What you will do - Change "checkbox" to "tick box" in the lines from the first one up to and including the line with "click(x=896, y=369)", and give those lines again with nothing else altered.

The data -
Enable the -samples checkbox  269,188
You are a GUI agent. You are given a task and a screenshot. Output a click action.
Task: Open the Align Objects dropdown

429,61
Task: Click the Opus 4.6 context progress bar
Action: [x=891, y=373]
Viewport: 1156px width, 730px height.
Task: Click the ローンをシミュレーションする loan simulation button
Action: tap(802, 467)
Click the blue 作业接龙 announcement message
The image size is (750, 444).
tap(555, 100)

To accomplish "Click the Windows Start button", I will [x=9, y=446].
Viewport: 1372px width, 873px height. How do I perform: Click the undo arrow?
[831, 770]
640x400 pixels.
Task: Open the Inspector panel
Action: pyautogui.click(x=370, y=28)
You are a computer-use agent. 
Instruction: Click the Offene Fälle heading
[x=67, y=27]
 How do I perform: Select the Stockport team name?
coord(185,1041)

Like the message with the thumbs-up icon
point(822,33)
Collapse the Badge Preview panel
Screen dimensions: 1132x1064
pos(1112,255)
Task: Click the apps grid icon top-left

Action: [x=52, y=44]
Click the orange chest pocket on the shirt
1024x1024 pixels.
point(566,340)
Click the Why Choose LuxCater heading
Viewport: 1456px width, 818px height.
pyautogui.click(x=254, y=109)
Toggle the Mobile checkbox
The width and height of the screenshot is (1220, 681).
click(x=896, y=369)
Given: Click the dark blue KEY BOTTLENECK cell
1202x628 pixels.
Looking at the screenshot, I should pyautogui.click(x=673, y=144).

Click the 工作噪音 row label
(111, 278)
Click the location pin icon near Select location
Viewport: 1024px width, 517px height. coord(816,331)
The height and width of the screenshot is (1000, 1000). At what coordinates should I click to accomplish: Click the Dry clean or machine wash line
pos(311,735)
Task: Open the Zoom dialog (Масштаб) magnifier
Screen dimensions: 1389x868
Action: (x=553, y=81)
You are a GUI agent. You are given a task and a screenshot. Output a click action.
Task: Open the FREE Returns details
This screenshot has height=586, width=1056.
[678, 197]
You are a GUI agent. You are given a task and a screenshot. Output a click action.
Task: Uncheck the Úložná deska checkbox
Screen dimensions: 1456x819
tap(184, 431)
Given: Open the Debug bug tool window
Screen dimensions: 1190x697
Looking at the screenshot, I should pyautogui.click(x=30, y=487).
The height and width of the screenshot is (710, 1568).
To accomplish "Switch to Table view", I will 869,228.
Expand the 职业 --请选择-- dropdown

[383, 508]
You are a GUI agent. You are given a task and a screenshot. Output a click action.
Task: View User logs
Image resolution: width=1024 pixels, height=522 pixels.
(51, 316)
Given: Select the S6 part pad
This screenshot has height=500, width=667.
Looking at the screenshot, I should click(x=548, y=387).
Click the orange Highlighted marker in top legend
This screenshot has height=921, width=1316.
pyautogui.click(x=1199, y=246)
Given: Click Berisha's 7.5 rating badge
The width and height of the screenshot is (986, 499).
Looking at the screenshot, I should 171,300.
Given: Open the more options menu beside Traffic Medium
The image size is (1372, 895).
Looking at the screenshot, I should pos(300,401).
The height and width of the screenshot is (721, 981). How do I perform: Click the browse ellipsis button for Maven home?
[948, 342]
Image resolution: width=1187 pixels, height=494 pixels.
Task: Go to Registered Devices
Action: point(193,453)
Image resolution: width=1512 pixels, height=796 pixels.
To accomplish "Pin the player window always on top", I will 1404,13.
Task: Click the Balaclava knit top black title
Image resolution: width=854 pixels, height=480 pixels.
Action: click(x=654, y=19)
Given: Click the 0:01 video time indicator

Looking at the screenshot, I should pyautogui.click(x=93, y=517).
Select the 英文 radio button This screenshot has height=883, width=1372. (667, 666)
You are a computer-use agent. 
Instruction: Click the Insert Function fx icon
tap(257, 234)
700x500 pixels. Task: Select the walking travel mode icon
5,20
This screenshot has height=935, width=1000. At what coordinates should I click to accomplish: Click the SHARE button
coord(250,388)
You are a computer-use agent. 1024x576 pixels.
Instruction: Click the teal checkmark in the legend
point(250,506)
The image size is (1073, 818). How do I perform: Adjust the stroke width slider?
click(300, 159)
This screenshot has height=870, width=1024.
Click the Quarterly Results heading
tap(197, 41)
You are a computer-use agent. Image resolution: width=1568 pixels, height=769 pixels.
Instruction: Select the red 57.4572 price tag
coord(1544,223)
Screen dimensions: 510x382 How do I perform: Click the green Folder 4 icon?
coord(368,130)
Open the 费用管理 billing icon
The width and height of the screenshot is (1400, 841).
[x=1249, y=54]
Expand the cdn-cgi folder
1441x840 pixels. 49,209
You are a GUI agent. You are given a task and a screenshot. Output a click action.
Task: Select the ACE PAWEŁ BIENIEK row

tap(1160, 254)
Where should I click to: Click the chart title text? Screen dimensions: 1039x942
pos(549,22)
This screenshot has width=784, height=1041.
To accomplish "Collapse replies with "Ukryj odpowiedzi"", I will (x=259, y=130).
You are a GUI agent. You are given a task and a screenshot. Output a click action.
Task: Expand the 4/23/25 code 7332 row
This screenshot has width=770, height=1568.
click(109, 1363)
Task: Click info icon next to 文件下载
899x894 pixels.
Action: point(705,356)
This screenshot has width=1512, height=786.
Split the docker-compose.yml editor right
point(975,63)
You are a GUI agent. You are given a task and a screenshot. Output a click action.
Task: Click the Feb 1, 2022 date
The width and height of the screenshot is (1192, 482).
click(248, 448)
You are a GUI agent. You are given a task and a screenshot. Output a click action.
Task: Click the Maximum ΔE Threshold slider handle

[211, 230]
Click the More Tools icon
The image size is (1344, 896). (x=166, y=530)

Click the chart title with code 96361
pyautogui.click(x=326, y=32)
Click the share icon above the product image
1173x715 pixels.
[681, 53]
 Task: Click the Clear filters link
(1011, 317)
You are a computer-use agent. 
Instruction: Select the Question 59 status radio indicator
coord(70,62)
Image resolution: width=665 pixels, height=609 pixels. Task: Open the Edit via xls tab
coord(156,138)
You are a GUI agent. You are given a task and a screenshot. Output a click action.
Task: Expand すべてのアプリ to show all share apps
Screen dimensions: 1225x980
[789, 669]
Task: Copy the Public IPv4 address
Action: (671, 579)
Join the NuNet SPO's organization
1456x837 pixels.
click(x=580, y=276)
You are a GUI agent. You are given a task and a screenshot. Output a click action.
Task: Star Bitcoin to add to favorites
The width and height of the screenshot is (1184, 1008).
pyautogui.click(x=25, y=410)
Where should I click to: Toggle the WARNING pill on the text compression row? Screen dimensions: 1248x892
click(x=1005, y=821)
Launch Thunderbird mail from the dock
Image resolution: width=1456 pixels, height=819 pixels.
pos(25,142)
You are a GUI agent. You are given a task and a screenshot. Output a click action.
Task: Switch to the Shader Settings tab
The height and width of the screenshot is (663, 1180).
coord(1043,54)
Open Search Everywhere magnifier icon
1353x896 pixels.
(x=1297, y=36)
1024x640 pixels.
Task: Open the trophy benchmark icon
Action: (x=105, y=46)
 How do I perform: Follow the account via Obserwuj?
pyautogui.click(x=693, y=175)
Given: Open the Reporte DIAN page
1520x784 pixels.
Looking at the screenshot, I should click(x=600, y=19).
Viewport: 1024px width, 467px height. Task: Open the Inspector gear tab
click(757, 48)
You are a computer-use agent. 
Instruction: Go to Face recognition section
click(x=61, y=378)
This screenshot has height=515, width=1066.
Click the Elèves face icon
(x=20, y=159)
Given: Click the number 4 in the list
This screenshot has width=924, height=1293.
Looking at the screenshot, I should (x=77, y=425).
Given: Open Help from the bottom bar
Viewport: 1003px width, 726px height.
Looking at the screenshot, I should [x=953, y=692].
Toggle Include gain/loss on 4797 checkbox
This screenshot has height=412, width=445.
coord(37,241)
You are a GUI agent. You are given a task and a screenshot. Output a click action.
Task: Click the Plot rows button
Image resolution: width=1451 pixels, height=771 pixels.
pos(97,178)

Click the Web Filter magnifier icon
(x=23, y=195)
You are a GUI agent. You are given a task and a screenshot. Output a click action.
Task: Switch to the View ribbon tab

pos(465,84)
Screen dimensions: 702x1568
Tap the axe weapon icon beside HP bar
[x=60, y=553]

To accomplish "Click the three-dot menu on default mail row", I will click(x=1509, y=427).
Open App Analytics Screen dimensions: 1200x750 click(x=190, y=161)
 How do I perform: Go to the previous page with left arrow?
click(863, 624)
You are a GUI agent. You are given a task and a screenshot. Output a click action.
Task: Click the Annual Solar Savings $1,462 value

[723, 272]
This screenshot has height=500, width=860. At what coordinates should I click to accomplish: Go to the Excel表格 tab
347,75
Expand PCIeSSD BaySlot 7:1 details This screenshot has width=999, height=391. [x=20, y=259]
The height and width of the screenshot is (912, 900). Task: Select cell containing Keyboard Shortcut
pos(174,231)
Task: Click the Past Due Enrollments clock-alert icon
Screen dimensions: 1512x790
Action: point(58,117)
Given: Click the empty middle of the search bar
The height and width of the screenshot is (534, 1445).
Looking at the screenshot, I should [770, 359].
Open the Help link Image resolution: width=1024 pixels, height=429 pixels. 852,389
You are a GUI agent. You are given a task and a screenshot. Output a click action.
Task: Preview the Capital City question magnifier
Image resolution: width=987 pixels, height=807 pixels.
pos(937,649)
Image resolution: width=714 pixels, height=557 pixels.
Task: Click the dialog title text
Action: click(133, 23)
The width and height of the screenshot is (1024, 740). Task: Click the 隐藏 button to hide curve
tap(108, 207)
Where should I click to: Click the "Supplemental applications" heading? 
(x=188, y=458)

Written answer -
Enable the -samples tick box  269,188
You are a GUI agent. You are given a task and a screenshot. Output a click action.
Task: Open the Align Objects dropdown

429,61
Task: Click the Opus 4.6 context progress bar
Action: [x=891, y=373]
Viewport: 1156px width, 730px height.
Task: Click the ローンをシミュレーションする loan simulation button
Action: tap(802, 467)
Click the blue 作业接龙 announcement message
The image size is (750, 444).
tap(555, 100)

To accomplish "Click the Windows Start button", I will [x=9, y=446].
Viewport: 1372px width, 873px height. How do I perform: Click the undo arrow?
[831, 770]
640x400 pixels.
Task: Open the Inspector panel
Action: pyautogui.click(x=370, y=28)
You are a computer-use agent. 
Instruction: Click the Offene Fälle heading
[x=67, y=27]
 How do I perform: Select the Stockport team name?
coord(185,1041)

Like the message with the thumbs-up icon
point(822,33)
Collapse the Badge Preview panel
Screen dimensions: 1132x1064
pos(1112,255)
Task: Click the apps grid icon top-left

Action: [x=52, y=44]
Click the orange chest pocket on the shirt
1024x1024 pixels.
point(566,340)
Click the Why Choose LuxCater heading
Viewport: 1456px width, 818px height.
pyautogui.click(x=254, y=109)
Toggle the Mobile tick box
The width and height of the screenshot is (1220, 681).
click(x=896, y=369)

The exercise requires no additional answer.